Ccl5 is identified as Gata6 direct downstream target gene in ECs for the regulation of monocyte adhesion and migration. (A–C) The expression of chemokine Ccl5 in ECs of Gata6^ECKO;Apoe^KO hyperlipidemic and Apoe^WT mice (A), in HAECs treated with oxLDL or vehicle (B) and HAECs with GATA6-siRNA and scramble siRNA (C) (n = 5). (D) The sequence analysis of GATA6 binding sites (red oval) in the proximal promoter region of CCL5 gene. (E) Chromatin immunoprecipitation (ChIP) assay of GATA6 and the promoter of CCL5 gene with gel images on the top. (F) The luciferase activity of proximal-2kb Ccl5 promoter with Gata6 binding sites by Gata6 expression vector (n = 3). (G–H) Adhesion of monocytes to GATA6-siRNA and scramble siRNA ECs (G) and monocyte migration in Boyden chamber assay after treatment with condition medium from GATA6-siRNA and scramble siRNA ECs (H), with representative image on the left and quantitative data right (n = 5). (I) Secreted CCL5 level in conditioned medium of GATA6-siRNA or scramble-siRNA ECs by ELISA (n = 5).
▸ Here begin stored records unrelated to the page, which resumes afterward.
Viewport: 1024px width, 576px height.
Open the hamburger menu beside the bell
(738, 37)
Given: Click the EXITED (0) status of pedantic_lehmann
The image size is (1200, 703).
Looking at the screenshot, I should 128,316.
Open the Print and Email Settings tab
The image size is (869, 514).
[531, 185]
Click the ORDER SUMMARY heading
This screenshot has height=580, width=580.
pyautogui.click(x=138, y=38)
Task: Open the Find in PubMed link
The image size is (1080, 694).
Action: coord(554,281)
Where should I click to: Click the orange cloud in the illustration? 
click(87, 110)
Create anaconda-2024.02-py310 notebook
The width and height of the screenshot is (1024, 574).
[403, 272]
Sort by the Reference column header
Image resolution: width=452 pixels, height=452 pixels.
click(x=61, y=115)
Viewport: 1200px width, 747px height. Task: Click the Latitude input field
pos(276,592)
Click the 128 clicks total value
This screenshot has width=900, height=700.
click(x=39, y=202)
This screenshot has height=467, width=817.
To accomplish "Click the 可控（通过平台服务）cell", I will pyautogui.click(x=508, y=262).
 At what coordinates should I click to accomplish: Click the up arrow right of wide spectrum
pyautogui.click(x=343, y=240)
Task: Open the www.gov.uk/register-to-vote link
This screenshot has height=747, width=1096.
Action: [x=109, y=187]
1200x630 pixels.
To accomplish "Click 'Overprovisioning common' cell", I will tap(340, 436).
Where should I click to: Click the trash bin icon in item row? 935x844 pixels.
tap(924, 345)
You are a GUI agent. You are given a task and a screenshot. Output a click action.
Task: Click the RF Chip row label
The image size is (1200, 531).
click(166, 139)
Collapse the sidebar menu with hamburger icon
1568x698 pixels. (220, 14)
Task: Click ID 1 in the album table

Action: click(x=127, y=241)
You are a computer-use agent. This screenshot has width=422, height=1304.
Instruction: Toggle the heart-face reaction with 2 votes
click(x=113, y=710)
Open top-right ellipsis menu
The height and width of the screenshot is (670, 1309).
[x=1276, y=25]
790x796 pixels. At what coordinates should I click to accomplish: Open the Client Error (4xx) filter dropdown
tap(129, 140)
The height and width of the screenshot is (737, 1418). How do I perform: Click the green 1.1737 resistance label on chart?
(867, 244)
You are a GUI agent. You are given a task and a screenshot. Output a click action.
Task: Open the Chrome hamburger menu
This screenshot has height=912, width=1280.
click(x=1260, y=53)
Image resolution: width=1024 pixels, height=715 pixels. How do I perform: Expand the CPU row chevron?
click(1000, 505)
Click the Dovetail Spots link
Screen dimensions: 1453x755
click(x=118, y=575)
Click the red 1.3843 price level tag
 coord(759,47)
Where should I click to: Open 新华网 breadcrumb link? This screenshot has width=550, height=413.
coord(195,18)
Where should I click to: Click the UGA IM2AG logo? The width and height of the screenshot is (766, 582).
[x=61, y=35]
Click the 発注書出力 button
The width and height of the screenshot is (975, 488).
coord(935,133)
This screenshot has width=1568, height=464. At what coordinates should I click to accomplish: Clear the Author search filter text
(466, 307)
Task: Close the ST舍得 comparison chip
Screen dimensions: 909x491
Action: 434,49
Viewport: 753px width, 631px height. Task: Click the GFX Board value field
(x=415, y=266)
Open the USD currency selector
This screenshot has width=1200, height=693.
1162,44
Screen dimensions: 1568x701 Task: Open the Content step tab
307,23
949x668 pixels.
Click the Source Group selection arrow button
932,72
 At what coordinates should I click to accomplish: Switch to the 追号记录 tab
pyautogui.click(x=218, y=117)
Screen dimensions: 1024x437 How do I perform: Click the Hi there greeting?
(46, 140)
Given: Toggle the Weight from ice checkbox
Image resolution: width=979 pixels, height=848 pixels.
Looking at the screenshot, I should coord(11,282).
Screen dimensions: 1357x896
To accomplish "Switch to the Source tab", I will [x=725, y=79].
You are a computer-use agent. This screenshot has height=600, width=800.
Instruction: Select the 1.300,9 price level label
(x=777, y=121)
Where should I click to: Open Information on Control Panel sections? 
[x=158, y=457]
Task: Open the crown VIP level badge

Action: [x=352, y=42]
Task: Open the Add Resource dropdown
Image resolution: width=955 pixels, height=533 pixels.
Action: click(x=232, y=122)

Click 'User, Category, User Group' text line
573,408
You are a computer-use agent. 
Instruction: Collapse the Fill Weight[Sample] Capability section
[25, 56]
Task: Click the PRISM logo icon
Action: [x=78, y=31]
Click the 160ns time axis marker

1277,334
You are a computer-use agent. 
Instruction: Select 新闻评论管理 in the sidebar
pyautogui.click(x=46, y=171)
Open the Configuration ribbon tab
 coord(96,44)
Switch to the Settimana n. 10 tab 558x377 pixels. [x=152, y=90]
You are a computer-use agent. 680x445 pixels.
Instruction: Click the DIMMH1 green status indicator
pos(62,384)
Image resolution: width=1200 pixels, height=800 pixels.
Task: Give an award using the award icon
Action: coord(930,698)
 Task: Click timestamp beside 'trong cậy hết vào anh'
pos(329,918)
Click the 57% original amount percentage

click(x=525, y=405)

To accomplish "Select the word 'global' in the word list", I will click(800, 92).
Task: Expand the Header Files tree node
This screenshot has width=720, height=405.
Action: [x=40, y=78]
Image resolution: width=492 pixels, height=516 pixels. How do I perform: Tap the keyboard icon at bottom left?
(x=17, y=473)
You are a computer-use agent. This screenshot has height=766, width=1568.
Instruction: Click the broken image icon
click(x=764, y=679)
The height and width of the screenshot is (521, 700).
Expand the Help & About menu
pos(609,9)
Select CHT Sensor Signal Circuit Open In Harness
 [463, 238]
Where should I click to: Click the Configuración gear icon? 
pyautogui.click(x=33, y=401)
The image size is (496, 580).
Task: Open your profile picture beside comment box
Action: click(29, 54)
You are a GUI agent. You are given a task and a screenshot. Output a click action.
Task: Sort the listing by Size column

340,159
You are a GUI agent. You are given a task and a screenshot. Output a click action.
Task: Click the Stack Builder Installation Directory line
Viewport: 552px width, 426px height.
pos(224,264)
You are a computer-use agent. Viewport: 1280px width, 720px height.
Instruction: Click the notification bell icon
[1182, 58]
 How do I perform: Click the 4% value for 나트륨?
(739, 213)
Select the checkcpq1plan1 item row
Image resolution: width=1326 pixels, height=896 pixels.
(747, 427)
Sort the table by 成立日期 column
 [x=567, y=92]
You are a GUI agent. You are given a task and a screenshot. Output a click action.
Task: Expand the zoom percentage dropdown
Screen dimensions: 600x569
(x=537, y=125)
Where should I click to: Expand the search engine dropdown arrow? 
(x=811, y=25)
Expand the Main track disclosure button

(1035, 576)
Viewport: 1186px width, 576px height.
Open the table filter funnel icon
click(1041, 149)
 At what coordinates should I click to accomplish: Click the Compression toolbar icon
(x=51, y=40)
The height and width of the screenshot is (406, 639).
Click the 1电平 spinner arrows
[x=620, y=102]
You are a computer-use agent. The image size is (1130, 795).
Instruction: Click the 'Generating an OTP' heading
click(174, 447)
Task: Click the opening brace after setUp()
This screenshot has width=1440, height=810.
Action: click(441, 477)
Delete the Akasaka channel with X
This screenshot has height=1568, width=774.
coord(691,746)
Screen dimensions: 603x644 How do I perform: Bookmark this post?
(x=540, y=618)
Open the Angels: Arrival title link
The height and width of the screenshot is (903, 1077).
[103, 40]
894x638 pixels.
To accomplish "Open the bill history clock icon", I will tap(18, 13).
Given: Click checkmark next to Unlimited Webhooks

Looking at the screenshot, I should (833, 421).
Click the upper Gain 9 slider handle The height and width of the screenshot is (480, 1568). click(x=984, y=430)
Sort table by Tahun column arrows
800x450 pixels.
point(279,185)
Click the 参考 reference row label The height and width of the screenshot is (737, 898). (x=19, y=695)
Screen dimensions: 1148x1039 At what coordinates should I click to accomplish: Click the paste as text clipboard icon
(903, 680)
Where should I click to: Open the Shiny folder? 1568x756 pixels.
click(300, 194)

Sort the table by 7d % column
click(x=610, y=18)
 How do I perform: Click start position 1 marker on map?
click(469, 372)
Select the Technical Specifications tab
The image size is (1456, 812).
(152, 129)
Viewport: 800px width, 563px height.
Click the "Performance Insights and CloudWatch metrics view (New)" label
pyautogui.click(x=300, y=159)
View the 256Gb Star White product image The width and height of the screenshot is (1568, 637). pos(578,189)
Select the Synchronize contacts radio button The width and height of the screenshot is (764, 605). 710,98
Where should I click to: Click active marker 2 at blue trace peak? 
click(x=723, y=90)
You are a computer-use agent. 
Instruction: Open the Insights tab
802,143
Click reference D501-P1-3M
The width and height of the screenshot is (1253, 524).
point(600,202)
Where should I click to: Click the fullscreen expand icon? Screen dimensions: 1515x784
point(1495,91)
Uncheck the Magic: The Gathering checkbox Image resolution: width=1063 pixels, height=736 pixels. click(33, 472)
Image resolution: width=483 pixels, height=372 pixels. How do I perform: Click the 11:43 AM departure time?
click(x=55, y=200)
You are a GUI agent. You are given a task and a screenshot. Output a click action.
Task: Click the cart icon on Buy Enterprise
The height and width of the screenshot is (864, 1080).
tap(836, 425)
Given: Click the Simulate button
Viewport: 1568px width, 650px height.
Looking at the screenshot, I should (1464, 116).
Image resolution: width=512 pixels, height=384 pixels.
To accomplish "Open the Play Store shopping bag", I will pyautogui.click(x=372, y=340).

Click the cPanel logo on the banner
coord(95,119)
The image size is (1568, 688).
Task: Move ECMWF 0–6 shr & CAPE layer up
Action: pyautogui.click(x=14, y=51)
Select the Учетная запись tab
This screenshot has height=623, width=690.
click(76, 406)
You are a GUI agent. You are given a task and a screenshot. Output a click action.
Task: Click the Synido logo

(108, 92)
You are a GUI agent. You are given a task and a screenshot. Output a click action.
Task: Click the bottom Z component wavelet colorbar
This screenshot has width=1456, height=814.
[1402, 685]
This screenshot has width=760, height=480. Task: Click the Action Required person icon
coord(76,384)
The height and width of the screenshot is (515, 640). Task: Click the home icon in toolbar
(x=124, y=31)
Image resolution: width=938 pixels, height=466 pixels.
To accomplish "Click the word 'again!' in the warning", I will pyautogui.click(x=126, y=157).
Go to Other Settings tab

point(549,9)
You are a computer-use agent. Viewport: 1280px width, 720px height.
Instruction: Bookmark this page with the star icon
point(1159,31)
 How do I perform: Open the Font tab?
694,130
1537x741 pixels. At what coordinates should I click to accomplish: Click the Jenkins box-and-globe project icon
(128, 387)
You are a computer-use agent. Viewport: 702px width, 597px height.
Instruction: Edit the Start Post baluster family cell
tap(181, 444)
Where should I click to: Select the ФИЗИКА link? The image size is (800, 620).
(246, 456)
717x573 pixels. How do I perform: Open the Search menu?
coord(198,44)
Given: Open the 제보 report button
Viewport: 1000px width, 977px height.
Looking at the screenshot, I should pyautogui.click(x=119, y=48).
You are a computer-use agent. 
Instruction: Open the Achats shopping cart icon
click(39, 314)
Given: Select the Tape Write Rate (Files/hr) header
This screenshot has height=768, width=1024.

Unpaired 2-tailed student t-test for A-C, E and G-I and nonparametric statistical test for F. Scale bars: G-H,100 μm

Fig. 5

Icam-2 promoter-driven adeno-associated virus 9 target delivery of Cmpk2-shRNA into ECs inhibits the elevated Gata6-Cmpk2 mediated Nlpr3 inflammasome activation and reduces atherosclerosis. (A) The schematic figure of administration of Icam-2 promoter-driven adeno-associated virus 9 (AAV9) carrying Cmpk2-shRNA or scramble-shRNA by tail vein injection for viral EC target delivery affecting atherosclerotic lesion formation in 8-week high-fat diet Apoe^KO mice. (B–E) Viral GFP fluorescence in aortic ECs co-staining with EC marker CD31 (B) and Cmpk2 expression in ECs by RT-qPCR (C), Western blot (D) with quantification data on the right and digital PCR (E) following tail vein injection of Icam-2 promoter-driven AAV9 carrying Cmpk2-shRNA or scramble-shRNA. (F–H) The representative images of Sudan IV staining of en face aorta (F), aortic root (G) and F4/80 immunostaining aortic root sections (H) following administration of Icam-2 AAV9 carrying Cmpk2-shRNA or scramble shRNA, with quantification on the right (n = 12, 6 each for male and female mice per group). (I–J) Gata6, Cmpk2 and in turn Nlrp3 and IL-1β expression by RT-qPCR (I) and Western blot (J) with quantification data on the right in ECs of ApoE^KO hyperlipidemic and wild-type mice following tail vein injection of Icam-2 AAV9 carrying Cmpk2-shRNA or scramble-shRNA. Quantification of Western blot was carried out with Image J and normalized to loading control β-actin. Unpaired 2-tailed student t-test for C-D and I-J, two-way ANOVA followed by Turkey post hoc test for F–H. Scale bars: B, 500 μm, 100 μm; F, 2 mm; G, 500 μm; H, 100 μm.

Fig. 6

Schematic figure of working model. Model of endothelial Gata6 exerts its atherogenic effects through regulation of vascular inflammation by Cmpk2-Nlrp3 inflammasome activation and chemokine Ccl5 signals that affect the monocyte adherence, migration and recruitment into the vessel wall, as well as the pro-inflammatory macrophage formation.